Now that we have a sense of where all the local cities and towns are, let's get to annotating the map:
img |> image_crop(gravity = "center", geometry = "8000x5000+250-250") |> image_annotate("D.C. Area Population Density", gravity = "northwest", location = "+200+100", color = "#000000", size = 260, weight = 700, font = "FiraGO" ) |> image_annotate("Includes all counties with WMATA bus or rail service", gravity = "northwest", size = 140, location = "+200+400", font = "FiraGO") |> image_annotate("@email@example.com | /in/erik-jensen", gravity = "northwest", size = 80, location = "+200+580", font = "FiraGO") |> image_annotate("Source: Kontur Population 2022", gravity = "northwest", size = 80, location = "+200+700", font = "FiraGO")

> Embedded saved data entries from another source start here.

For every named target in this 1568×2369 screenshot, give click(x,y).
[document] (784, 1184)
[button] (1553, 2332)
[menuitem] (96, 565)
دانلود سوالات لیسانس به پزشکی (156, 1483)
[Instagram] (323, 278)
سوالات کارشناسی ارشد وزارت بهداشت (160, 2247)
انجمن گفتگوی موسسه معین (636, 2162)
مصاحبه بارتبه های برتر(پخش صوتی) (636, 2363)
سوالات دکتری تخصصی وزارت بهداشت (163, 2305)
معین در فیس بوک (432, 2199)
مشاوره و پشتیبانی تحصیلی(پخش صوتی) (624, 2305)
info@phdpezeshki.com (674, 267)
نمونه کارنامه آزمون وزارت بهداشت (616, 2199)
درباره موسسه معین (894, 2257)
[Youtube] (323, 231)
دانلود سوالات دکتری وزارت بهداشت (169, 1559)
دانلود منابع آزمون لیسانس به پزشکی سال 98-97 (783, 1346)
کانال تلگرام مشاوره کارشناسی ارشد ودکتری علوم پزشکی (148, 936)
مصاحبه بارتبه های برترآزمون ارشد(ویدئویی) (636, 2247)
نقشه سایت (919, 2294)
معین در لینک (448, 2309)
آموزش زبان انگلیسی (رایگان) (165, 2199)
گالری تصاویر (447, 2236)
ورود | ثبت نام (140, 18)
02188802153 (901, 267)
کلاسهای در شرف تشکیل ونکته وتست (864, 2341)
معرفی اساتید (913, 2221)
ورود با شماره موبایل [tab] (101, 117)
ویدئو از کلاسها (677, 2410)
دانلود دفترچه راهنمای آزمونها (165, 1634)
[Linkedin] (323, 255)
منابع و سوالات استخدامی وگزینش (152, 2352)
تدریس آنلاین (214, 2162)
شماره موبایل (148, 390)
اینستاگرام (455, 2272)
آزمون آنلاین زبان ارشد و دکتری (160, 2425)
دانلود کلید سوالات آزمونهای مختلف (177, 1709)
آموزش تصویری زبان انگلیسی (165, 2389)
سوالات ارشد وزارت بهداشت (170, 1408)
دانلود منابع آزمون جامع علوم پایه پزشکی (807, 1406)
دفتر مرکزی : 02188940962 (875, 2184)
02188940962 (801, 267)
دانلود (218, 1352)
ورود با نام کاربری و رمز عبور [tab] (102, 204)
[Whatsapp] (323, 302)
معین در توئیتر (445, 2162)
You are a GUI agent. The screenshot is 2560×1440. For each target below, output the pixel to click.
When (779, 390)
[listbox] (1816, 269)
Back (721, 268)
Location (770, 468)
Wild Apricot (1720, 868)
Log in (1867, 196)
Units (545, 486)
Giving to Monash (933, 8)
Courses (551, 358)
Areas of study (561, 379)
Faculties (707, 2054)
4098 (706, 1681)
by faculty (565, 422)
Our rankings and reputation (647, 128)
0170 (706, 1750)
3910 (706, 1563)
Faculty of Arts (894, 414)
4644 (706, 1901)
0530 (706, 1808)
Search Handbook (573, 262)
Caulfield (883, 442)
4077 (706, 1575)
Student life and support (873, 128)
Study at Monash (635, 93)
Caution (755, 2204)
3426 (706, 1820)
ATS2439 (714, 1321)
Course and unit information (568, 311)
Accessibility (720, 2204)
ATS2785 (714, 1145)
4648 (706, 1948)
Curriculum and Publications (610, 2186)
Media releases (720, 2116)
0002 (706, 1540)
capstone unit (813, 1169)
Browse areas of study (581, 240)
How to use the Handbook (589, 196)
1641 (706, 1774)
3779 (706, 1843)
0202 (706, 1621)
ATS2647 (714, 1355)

After all that, we get this image out (which I converted to JPEG to save on disk space for the blog post):
Was it worth it?
While I do think there's some opportunity to use this technique to create informative data visualizations, in general I think this type of 3D map mostly serves to frame an issue before diving in more deeply with more traditional charts as part of a presentation.
The long render times and instability on my laptop and desktop running Fedora also meant I didn't experiment with making it more artistic, something I think Terence did really well.
I've talked with coworkers over the years about creating a "day in the life of a bus" visualization, and I think this rayshader + rayrender approach could work really well with a GIS trajectory and building heights. Maybe a good topics for a future blog post.